Before you beat yourself up for not being perfect, for fucking up, for not being as successful as [whoever you compare yourself to], remember that you are not alone in your struggle or in feeling as you do. You might beat yourself up about relationships. Someone else beats themselves up about their body, or not being as successful as they think they should be, or about not having the 'right' background/family/experiences. The best thing you can do is talk about it and cut yourself some slack.
From @natlue Instagram stories

“Sometimes we want one step to cover off all steps.”

  • We want certainty. We want to know that if we take this step that we have proof that everything is going to go our way and go according to plan. That’s just not how life works. We’ve got to take a step, any step, however imperfect it might be… and then take another and tweak and listen along the way.”
  • If your role within your family is to be the one who doesn’t do as well as someone else (or who has to be the high achiever), you will sabotage your growth. You will grapple with conflicting feelings from being over-responsible.
  • Sometimes my inner critic tells me that I should be setting a better example. I’m not setting an example by being a perfectionist. What kind of example is that going to set?
  • When people say stuff like ‘Why are you still single? Why aren’t you more successful? Why don’t you have a book deal?’ it feels to us as if they’re looking for the bad smell, the horns and tail, the secret problem. It’s like, ‘You should be able to get it together by society’s standards so, what’s wrong with you?’ This stuff worms its way into your psyche when you’re vulnerable due to going through challenges.
  • I have reckoned with this silent shame. We all have it. Everybody has something. Business is therapy so you what you won’t deal with in your interpersonal relationships, you’ll deal with at (or through your) work.

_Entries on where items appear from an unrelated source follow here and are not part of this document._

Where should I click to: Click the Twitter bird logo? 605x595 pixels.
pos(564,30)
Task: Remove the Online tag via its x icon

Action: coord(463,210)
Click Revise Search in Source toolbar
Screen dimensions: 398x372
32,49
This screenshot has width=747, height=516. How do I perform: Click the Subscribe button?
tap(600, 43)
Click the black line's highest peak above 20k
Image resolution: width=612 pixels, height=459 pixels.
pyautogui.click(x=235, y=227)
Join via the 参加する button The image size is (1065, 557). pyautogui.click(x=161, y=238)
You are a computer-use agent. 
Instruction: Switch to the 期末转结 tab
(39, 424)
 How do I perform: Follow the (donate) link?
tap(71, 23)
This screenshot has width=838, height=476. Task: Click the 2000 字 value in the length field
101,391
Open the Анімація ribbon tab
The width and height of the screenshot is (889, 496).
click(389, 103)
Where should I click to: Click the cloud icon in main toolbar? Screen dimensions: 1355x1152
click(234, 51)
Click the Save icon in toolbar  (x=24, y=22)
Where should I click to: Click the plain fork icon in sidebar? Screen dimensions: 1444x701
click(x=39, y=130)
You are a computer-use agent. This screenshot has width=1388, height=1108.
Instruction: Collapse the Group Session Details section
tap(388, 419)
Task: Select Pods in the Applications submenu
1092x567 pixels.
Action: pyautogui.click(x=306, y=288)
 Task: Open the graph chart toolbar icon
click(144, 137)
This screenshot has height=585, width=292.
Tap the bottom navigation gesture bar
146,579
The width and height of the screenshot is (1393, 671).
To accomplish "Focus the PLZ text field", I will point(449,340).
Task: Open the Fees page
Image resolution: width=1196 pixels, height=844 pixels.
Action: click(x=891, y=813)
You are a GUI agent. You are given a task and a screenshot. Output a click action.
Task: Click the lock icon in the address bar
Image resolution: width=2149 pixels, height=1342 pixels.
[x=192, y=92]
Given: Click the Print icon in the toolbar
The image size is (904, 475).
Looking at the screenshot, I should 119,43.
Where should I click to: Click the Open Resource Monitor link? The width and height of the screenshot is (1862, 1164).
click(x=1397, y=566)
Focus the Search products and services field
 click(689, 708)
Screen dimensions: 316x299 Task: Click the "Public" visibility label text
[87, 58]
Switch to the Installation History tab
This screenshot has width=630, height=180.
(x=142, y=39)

  • We have to be careful of hanging everything on a particular outcome while missing lots of other things along the way.
  • “Sometimes we want something so badly that it feels like a need, and because it feels like a need, we start doing things that take us out of alignment. Whereas if we can acknowledge that yeah, we want this stuff, but we’re not about to crucify ourselves in order to get it, then we can actually move towards these things while still trying to enjoy our life and without losing sight of who we are.”
  • My plan is not the plan. “I’m not supposed to be the forty-year-old celebrated, best-selling author.”